Both required a two-thirds majority at Town Meeting to pass.  And voters easily passed both, after discussion, with important changes.

Without a doubt, Article 13 was one a big article, with big implications.  The Essex Downtown Zoning District was presented by Planning Board’s Wesley Burnham (chairman) and Lisa O’Donnell, who said Essex was one of just five Massachusetts municipalities among 351 that remained a single-zone town.  The other four, she said?  They are all in rural areas of Western Mass.  It’s time, she said.

The new district would allow as a matter of right “mixed use” business buildings, with resident units on the second floor.  Other permitted principal uses in the district include motels or hotels (by special permit), some industrial uses, parks and recreation, and storage.  These uses feature reduced requirements for lot sizes and frontage, depending on their use.  Permitted accessory structures are allowed, with limitations.  So called “Industrial A” businesses, which include 24-hour manufacturing, are prohibited.

Burnham said was an important moment for Essex.  The town’s first zoning bylaw was created in the 1950s and only in 1974 did it undergo a significant update.  Today, 90 percent of the town’s taxable properties are residential, and businesses (industrial, professional, or retail) can be sited anywhere with a simple “change of use” application. 

Use-base districting gives the town the ability to shape and control its future, said Burnham.  A formalized downtown district is the first step to shaping the economic tax base, he said.  It also encourages density of dwellings, with smaller apartments or accessory units geared to older residents who want to downsize, or young people just starting out.

Few residents debated the merits of a downtown zoning district.  But there was strong opposition to the district’s parameters, specifically from residents of Pickering, Maple and Winthrop Streets who said their mostly residential neighborhood should not be part of a commercial-friendly district.  They want their neighborhood, characterized by historic homes and narrow streets, to stay residential.

Resident Ed Neale made the motion to remove those streets from the Downtown District, his motion was seconded and with a little debate, it passed easily.  Once Neale’s amendment passed, so did Article 13, handily securing two thirds of the vote.  No hand-count needed.

Next up was Article 14, a cousin to the downtown district article, that would impose a town wide, two-year moratorium on residential-to-commercial zoning changes.  That also passed, nearly without comment.  In fact, the only comments coming from this article were calls for caution to move with comprehensive planning quickly, and not let time pass without action.

[Extracted data entries]
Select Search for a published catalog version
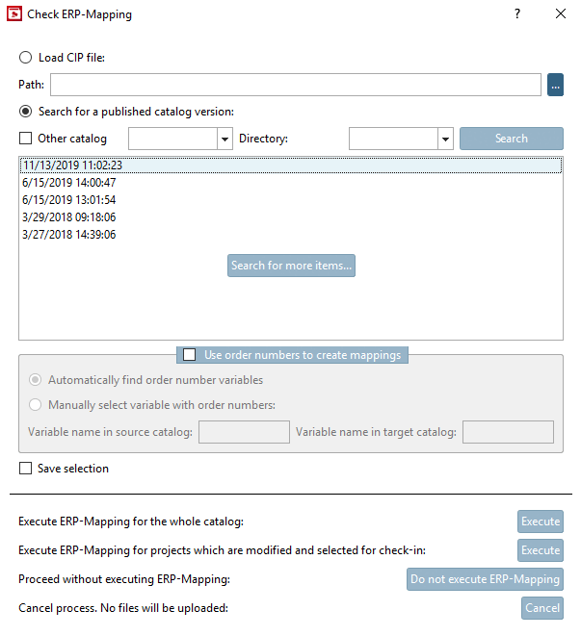This screenshot has width=581, height=636. pos(26,112)
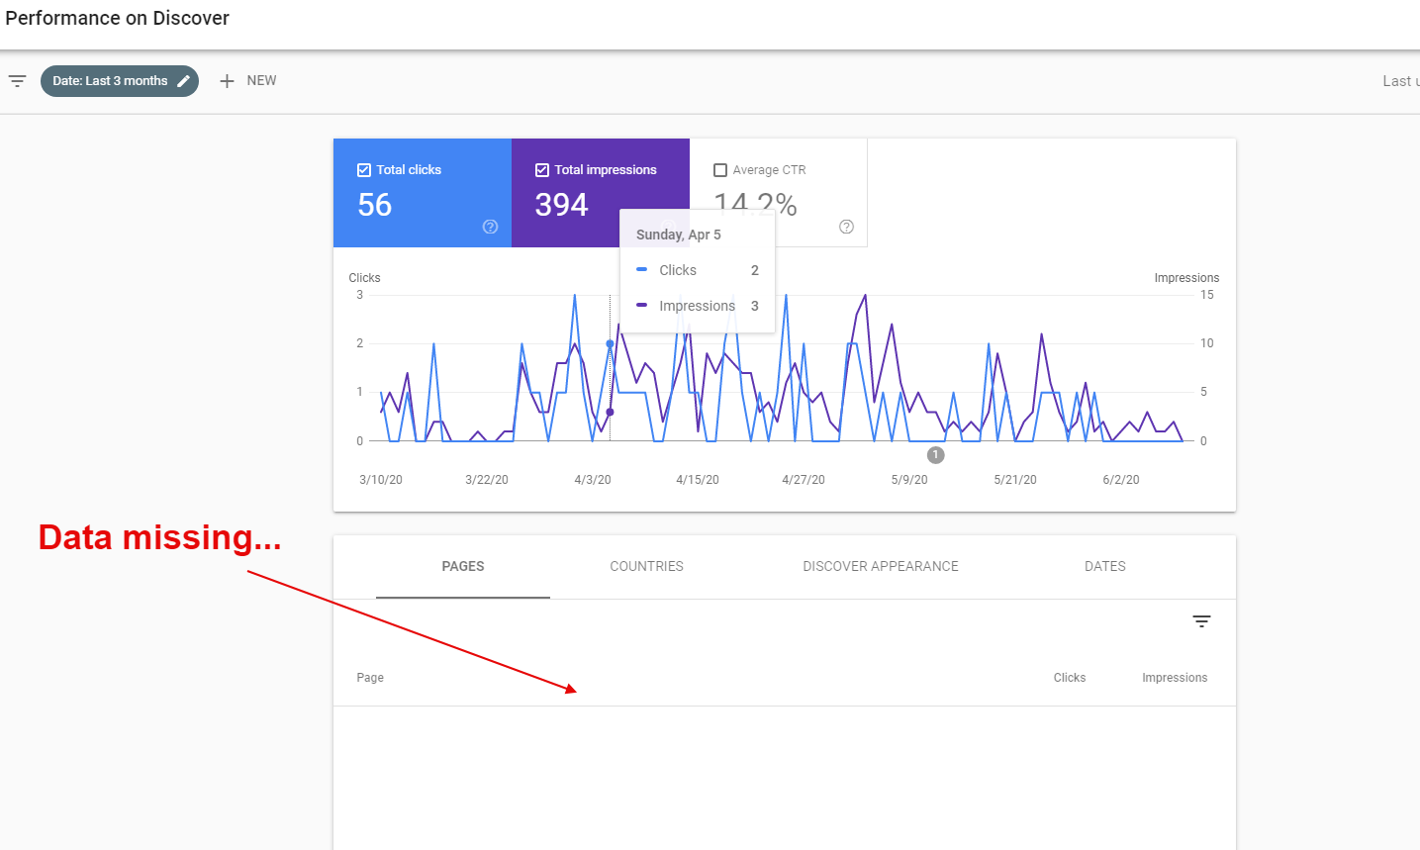Click the Apr 5 clicks data point on chart

click(610, 344)
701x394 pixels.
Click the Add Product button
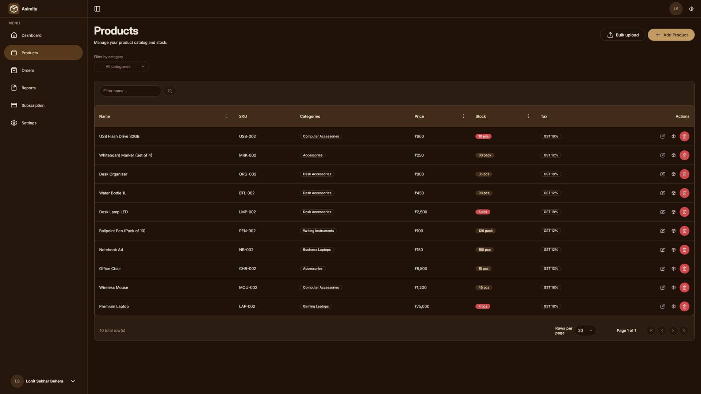point(671,35)
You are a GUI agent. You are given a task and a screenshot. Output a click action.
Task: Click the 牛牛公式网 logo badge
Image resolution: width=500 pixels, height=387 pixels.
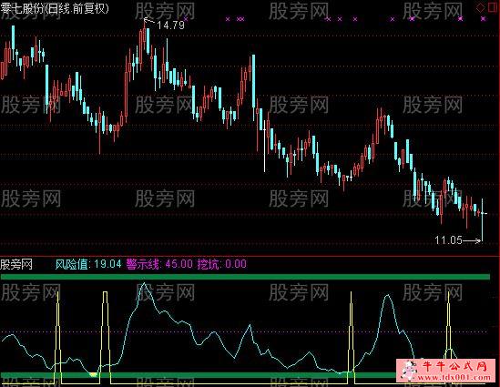point(445,371)
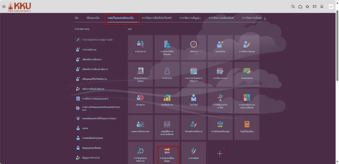Open the การจัดการเวลา time management tile

[220, 74]
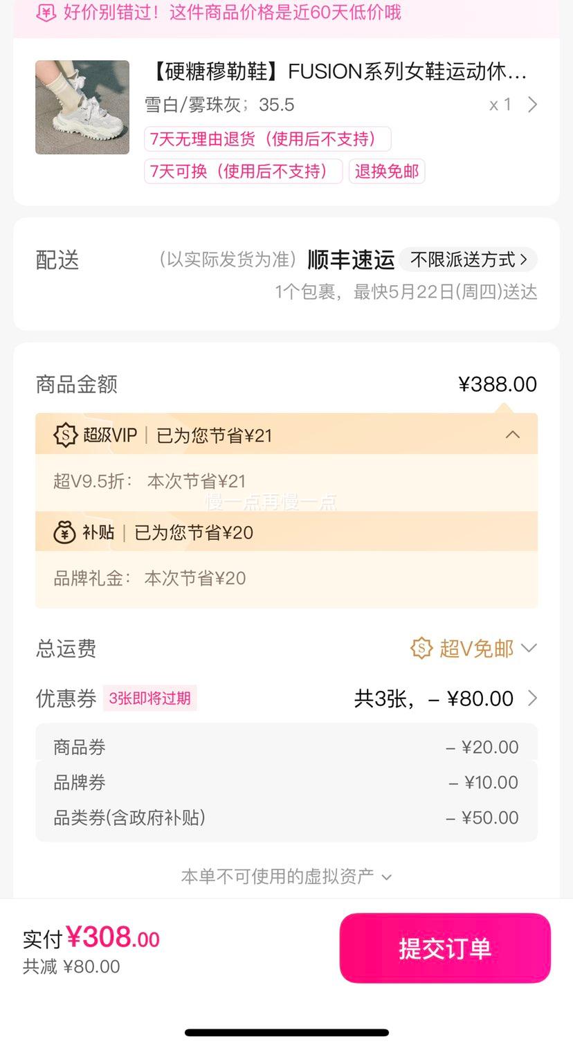Screen dimensions: 573x1048
Task: Click the Super VIP hexagon badge icon
Action: 65,435
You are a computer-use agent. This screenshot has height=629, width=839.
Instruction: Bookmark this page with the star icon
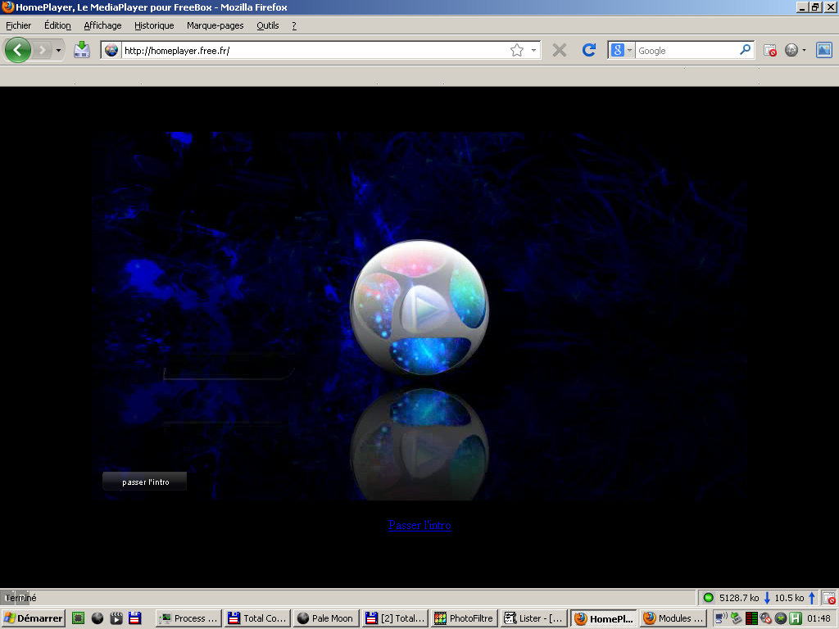(x=517, y=50)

#### Instruction 1
Translate this sentence from the Town Meeting report into Spanish: "Few residents debated the merits of a downtown zoning district."
#### Instruction 2
According to the Town Meeting report, in what decade was the town's first zoning bylaw created?
#### Instruction 3
State whether each statement agrees with the Town Meeting report, answering yes or no and quoting the deciding words: (a) Article 14 imposes a three-year moratorium on residential-to-commercial zoning changes. (b) "Industrial A" businesses are prohibited. (c) Article 13 required a hand-count.
The listing above is not needed.

#### Worked solution 1
Pocos residentes debatieron los méritos de un distrito de zonificación del centro.

#### Worked solution 2
The 1950s.

#### Worked solution 3
(a) No: "a town wide, two-year moratorium on residential-to-commercial zoning changes"
(b) Yes: "So called “Industrial A” businesses, which include 24-hour manufacturing, are prohibited."
(c) No: "No hand-count needed."